• _ACTION ITEM_
With nothing left out, give the data back exactly.

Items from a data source
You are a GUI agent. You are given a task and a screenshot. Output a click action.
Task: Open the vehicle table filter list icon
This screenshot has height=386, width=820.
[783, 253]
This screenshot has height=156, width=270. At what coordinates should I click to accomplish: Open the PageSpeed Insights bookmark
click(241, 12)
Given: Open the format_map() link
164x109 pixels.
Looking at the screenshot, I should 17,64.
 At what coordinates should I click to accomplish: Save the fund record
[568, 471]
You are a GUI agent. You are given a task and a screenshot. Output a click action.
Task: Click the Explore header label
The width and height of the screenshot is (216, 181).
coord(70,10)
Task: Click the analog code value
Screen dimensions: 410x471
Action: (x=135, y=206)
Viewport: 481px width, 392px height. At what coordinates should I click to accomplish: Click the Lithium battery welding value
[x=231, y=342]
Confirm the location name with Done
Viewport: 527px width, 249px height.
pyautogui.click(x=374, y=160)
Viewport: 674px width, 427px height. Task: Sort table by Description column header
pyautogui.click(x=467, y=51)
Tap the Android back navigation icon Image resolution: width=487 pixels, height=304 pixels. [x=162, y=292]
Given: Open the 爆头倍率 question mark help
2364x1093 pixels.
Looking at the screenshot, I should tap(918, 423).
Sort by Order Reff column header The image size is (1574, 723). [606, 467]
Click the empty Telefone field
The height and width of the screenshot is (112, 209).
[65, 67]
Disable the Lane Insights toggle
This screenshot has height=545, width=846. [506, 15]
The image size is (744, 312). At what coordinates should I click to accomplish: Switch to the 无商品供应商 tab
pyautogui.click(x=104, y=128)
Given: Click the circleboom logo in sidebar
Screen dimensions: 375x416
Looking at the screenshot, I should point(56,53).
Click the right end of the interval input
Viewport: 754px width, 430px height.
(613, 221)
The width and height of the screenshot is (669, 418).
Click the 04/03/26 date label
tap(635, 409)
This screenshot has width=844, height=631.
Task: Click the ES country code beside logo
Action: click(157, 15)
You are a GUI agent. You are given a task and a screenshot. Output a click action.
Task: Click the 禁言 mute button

• _ANSWER TO THIS PROBLEM_
You are a GUI agent. You are given a task and a screenshot. Output a click action.
Task: Open the vehicle table filter list icon
This screenshot has height=386, width=820.
[783, 253]
This screenshot has height=156, width=270. At what coordinates should I click to accomplish: Open the PageSpeed Insights bookmark
click(241, 12)
Given: Open the format_map() link
164x109 pixels.
Looking at the screenshot, I should 17,64.
 At what coordinates should I click to accomplish: Save the fund record
[568, 471]
You are a GUI agent. You are given a task and a screenshot. Output a click action.
Task: Click the Explore header label
The width and height of the screenshot is (216, 181).
coord(70,10)
Task: Click the analog code value
Screen dimensions: 410x471
Action: (x=135, y=206)
Viewport: 481px width, 392px height. At what coordinates should I click to accomplish: Click the Lithium battery welding value
[x=231, y=342]
Confirm the location name with Done
Viewport: 527px width, 249px height.
pyautogui.click(x=374, y=160)
Viewport: 674px width, 427px height. Task: Sort table by Description column header
pyautogui.click(x=467, y=51)
Tap the Android back navigation icon Image resolution: width=487 pixels, height=304 pixels. [x=162, y=292]
Given: Open the 爆头倍率 question mark help
2364x1093 pixels.
Looking at the screenshot, I should tap(918, 423).
Sort by Order Reff column header The image size is (1574, 723). [606, 467]
Click the empty Telefone field
The height and width of the screenshot is (112, 209).
[65, 67]
Disable the Lane Insights toggle
This screenshot has height=545, width=846. [506, 15]
The image size is (744, 312). At what coordinates should I click to accomplish: Switch to the 无商品供应商 tab
pyautogui.click(x=104, y=128)
Given: Click the circleboom logo in sidebar
Screen dimensions: 375x416
Looking at the screenshot, I should point(56,53).
Click the right end of the interval input
Viewport: 754px width, 430px height.
(613, 221)
The width and height of the screenshot is (669, 418).
Click the 04/03/26 date label
tap(635, 409)
This screenshot has width=844, height=631.
Task: Click the ES country code beside logo
Action: click(157, 15)
You are a GUI agent. You are given a task and a screenshot. Output a click action.
Task: Click the 禁言 mute button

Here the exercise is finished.